I don’t know which usefulness would give inheritance in list styles.

  • Page styles definitely would deserve inheritance. The minimum would be the margin settings but parameters for header and footer are also to be considered to design a consistent set of pages. The main inconvenient of the present situation is the case when you need the same page style except for header/footer content. Lack of inheritance means you have to edit all related styles manually when you change e.g. a margin width. Deriving all styles from Default Style, like paragraph styles, would be a plus.

  • I consider present implementation of Table styles as experimental and not corresponding to my idea of styles. I feel they are rather some templates for inserting “goodies” tables and, once inserted, there is no longer any relation with the so-called style. Said it otherwise, you can’t change the style to cause a formatting change in all the existing tables created with the “template”. This is not yet the behaviour met in the other categories. I hope this will evolve in the right direction.

This may not be the answer you expected as I’m no developer, but I tried to sum up my experience. Cheers.

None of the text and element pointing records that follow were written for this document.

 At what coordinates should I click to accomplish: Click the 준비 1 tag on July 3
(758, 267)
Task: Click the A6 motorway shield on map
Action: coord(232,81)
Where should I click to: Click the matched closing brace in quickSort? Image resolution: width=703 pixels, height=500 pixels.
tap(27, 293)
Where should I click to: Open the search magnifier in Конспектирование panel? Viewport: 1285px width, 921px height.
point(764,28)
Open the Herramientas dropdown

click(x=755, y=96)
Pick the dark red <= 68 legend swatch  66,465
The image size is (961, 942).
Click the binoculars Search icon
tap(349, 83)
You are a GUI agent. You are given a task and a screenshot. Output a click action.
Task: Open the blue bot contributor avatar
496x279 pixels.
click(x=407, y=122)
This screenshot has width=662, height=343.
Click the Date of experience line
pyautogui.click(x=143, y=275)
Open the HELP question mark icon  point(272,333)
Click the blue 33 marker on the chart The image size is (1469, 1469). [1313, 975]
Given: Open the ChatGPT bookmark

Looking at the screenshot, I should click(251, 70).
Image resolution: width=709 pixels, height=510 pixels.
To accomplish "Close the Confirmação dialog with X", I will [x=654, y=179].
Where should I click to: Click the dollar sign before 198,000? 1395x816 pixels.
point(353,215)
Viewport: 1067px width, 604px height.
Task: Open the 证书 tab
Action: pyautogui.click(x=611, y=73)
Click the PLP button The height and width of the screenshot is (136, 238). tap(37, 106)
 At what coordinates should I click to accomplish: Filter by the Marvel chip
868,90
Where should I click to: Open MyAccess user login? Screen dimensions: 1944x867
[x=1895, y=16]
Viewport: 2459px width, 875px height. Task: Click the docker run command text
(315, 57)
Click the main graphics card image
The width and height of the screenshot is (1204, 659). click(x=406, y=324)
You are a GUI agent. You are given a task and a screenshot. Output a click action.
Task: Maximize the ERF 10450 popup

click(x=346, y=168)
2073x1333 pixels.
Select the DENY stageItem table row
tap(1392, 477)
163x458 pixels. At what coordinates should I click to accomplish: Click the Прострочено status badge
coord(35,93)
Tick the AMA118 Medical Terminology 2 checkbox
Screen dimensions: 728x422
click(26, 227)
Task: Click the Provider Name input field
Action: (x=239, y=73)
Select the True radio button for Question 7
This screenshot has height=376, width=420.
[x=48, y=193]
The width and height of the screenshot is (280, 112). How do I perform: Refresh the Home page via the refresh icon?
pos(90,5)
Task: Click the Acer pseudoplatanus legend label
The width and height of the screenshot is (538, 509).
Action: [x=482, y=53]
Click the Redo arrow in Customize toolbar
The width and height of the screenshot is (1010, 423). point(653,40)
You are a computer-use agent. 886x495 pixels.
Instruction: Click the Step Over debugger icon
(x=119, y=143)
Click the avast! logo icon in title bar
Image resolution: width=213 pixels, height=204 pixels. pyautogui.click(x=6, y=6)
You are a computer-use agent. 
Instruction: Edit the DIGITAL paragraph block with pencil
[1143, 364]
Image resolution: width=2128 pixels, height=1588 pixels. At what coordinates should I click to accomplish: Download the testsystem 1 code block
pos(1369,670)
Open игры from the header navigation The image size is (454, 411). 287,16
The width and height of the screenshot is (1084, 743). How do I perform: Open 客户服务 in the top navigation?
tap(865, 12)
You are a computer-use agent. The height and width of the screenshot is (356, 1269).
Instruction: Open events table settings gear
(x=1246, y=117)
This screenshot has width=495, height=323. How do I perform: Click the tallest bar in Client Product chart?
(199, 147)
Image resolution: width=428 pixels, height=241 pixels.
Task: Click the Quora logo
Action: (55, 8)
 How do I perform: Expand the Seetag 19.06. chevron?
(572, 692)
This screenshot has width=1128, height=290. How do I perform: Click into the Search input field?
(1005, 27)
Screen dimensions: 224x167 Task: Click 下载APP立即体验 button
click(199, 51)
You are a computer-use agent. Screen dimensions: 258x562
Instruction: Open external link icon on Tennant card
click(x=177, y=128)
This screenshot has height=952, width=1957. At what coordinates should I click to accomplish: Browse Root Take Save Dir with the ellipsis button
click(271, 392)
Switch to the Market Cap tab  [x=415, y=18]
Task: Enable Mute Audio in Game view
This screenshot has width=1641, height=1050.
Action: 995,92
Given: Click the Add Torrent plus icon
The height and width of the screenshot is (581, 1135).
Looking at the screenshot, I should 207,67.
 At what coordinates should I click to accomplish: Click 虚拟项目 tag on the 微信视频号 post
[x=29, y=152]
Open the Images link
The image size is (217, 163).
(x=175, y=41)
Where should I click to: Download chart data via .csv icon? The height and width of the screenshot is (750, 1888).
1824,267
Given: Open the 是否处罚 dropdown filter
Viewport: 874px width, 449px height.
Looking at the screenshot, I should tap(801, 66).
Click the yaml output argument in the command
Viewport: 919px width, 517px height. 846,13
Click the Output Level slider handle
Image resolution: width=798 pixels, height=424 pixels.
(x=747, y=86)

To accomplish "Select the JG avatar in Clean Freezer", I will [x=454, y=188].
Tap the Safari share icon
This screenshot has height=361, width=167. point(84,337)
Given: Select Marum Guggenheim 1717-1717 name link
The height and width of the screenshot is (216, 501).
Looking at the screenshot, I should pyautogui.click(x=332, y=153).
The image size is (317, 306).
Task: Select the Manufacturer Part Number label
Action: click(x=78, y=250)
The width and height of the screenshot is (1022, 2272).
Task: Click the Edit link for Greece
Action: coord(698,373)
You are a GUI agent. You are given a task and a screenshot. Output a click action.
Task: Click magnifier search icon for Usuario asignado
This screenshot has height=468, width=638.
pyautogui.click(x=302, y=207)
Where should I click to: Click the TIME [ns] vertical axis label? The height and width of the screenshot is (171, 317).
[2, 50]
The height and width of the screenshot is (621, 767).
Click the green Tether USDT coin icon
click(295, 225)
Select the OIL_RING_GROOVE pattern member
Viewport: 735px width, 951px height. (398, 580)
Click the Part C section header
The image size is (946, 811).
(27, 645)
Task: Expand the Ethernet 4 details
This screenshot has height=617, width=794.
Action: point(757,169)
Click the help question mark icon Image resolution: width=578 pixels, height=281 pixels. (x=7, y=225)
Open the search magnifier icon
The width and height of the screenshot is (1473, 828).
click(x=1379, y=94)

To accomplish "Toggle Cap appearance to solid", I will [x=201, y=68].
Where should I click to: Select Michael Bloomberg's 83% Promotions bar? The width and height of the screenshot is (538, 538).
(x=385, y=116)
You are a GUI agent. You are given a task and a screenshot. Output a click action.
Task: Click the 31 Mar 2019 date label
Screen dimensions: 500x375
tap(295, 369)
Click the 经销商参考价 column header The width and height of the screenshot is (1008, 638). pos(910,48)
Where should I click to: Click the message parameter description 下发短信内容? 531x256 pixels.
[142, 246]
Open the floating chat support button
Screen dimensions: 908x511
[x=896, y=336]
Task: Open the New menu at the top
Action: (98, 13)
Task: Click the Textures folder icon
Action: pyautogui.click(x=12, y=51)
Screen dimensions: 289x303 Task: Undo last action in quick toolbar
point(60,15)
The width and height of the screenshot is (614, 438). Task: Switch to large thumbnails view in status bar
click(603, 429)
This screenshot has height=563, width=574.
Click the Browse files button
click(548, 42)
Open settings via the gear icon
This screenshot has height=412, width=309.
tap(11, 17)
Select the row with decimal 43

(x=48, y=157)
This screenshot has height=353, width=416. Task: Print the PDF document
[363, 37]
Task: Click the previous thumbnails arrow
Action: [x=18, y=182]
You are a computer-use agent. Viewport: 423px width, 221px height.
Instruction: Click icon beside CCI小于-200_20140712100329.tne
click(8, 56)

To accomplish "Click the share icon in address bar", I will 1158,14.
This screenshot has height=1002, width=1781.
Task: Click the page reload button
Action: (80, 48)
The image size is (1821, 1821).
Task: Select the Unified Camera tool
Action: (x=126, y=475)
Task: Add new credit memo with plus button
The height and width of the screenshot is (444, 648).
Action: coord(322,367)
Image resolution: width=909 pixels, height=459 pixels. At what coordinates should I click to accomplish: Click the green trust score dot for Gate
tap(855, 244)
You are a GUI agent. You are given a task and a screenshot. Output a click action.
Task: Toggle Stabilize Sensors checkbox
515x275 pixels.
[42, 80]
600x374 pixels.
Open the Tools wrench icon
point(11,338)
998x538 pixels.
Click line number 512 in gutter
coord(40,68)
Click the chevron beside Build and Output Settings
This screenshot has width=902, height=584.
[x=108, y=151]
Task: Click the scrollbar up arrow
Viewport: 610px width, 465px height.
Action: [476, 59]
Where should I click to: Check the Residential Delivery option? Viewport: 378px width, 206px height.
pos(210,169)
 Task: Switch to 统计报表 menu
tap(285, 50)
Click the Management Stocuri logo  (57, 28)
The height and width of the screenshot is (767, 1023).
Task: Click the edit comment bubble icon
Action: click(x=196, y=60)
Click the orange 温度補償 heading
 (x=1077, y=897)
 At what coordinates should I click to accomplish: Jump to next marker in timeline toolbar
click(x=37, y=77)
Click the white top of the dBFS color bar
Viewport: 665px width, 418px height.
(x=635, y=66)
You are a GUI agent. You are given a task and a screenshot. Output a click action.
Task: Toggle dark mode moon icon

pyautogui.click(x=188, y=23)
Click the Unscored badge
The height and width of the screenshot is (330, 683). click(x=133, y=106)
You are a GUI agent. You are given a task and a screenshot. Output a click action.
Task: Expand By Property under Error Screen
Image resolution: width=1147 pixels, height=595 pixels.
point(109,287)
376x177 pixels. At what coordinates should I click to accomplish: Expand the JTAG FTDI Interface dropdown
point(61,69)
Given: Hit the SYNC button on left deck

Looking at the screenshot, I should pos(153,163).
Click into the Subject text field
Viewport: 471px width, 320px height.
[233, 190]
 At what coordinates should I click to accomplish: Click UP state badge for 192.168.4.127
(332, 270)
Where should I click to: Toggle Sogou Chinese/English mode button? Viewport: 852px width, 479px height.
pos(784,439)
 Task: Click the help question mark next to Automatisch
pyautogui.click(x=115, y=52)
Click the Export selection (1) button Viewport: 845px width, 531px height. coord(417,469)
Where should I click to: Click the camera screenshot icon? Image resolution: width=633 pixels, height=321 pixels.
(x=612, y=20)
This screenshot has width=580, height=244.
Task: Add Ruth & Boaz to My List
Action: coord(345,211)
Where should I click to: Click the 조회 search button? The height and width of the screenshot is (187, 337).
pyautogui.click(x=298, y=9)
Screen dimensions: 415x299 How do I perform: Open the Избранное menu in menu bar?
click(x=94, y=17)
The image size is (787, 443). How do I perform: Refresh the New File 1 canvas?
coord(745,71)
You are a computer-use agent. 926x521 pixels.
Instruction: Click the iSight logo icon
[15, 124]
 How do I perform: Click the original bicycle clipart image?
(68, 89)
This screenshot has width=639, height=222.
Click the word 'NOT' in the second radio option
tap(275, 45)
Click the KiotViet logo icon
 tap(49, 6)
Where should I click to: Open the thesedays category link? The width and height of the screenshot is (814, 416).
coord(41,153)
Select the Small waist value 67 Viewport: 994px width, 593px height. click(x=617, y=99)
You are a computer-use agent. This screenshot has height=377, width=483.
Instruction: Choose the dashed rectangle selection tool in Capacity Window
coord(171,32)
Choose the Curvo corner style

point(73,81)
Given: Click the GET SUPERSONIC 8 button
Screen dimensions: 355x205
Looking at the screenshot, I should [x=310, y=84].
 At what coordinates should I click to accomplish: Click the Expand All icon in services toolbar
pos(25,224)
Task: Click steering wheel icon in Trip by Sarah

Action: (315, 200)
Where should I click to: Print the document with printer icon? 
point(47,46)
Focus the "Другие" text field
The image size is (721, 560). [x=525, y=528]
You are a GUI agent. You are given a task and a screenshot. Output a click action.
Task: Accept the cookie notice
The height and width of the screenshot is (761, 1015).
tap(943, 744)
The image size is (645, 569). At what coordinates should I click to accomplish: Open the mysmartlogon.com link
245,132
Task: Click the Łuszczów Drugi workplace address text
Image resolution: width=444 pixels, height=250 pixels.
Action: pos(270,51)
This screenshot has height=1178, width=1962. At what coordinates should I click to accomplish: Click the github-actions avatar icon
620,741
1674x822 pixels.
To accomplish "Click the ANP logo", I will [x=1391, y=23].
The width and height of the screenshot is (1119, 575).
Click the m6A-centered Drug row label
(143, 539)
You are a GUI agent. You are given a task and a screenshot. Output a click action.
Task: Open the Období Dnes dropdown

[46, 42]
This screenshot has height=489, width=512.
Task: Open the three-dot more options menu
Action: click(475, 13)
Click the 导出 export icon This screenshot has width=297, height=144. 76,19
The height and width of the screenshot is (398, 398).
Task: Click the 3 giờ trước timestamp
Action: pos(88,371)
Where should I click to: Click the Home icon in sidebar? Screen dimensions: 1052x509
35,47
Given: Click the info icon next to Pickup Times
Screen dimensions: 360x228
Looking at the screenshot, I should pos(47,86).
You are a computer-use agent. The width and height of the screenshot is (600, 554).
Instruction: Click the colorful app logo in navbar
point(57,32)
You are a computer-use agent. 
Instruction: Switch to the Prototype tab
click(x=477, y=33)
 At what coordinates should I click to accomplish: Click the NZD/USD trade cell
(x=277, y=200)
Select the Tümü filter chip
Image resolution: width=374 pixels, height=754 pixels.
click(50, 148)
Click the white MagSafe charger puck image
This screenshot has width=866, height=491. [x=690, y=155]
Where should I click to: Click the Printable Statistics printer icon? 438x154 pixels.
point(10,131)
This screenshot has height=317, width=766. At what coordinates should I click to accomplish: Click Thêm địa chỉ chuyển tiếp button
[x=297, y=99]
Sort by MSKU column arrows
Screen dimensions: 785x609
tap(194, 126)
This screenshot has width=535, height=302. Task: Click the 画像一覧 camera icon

Note: I edited the paragraph about relative font sizes after answer on this question

Wow. Thank you for taking the time to write all of this information. It will be useful for when I run into inheritance questions again.

You’re welcome

Like @MartinRinehart, I really would like to use inheritance for page styles.
I used it a lot for text styles, but I also absolutely need it for page styles.
For instance, the default page format here is A4.
I often work on booklets that are in A5 format.
So I duplicate the default page style into one that I change to A5 with a specific left/right layout and margins.
But every time I need to create a new page style, for instance one for a page feed that starts automatically on the next right-side page, I have to redefine all the layout and margins manually because I can’t inherit these settings from my “Booklet” page style.
This also means that whenever I do a slight change on the margins, I have to replicate the same change to all dependent page styles because there is no notion of dependence or inheritance for page styles.
Some of these page styles have really one different setting compared to the original “Booklet” style.
I store these styles in templates, but it does not solve this specific issue, some booklets have unique layouts.

I don’t know if page style inheritance will ever be implemented (it would be great), but at the minimum, the GUI should tell the user that inheritance does not work for page styles, for instance via a tooltip on this grayed out option, instead of forcing the user to spend an hour trying to figure out what they are doing wrong (nothing), trying again in different ways, and finally looking up for explanations and finding this thread after many others that are not relevant. ;(
Right now, the user is completely let down, it is a double frustration, that the feature does not work, and that nothing says why.

There is an open bug (enhancement request) concerning page style inheritance for about 8 years now: https://bugs.documentfoundation.org/show_bug.cgi?id=41316.
Comment #14 there by Regina Henschel is shedding additional light on the issue by hinting to a specific flaw (if not there are other hidden problems impacting on the topic / Also see explanations by @ajlittoz above.) in the definition of the ODF file format.

I utterly miss page style inheritance too, for the exact reasons you mention.

Just for triggering a notification: Profile - Regina - Ask LibreOffice

By The Way:
Who is user @regina1 ?
Why is a link to Regina (first letter in upper case!) changed to @regina1. The first one is a valuable contributor, the second one is an all-zero-user.